Overdevelopment, rent inflation, and an increasingly high cost of living aren't the only impacts of coastal gentrification in Costa Rican surf towns. Livelihood access and job security have become serious issues confronting local surf tourism workers, as many foreign-owned businesses hire other foreigners and pay them under-the-table wages to evade taxes and worker benefits required by Costa Rican law. In the surf tourism labor market, safeguarding jobs for local surf instructors has become something worth organizing for.
Enter Surfistas Locales, a national network of Costa Rican surfers and surf instructors promoting the local surf industry and advocating for stronger regulation and enforcement against foreign tourists working in the country as surf instructors without legal work permits.
Surfistas Locales co-founder Mauricio Ortega Chaves started the first surf school in Tamarindo in 1996, and celebrates the Costa Rican surf industry as a 'blessing for the community. It's helped the community grow and families feel supported, because before the industry existed here there wasn't much work. It was hard to survive. So, it's an industry that locals have to protect for the benefit of local communities.'
It's late morning on New Year's Eve, and peak tourist season slaps hot and heavy across lounge chairs and candy-striped beach umbrellas, migrant vendors pushing five-dollar coconut water. 'Tis the season. Between fielding phone calls and slinging surf lessons, Mauricio spills the tea on Surfistas Locales' origin story, complete with jiu-jitsu strangleholds and neighborhood vigilante visits intended to remind disrespectfully loud-mouthed tourists that localism is very much alive and well in pura vida-landia.

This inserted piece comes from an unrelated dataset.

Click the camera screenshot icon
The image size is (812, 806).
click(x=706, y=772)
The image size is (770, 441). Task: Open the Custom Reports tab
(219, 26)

'That's how the engine of the movement started. To tell people that when you enter a country, you need to respect [the locals]. We created a mission and a vision for Surfistas Locales so it wouldn't become a nation-wide gang, because that would have been very dangerous.'
As it's evolved over the past few years, Surfistas Locales has become an informal organization, network and movement to connect and empower locals in surf towns across the country. They've sponsored the installation of 'Our Rules' signs at popular surf spots to communicate acceptable norms of surf etiquette, including 'respect the locals' at the top of the list, as well as 'hire a local guide if you don't know how to surf' and 'be humble, don't destroy our pura vida'.
Visiting surfers: consider yourselves forewarned.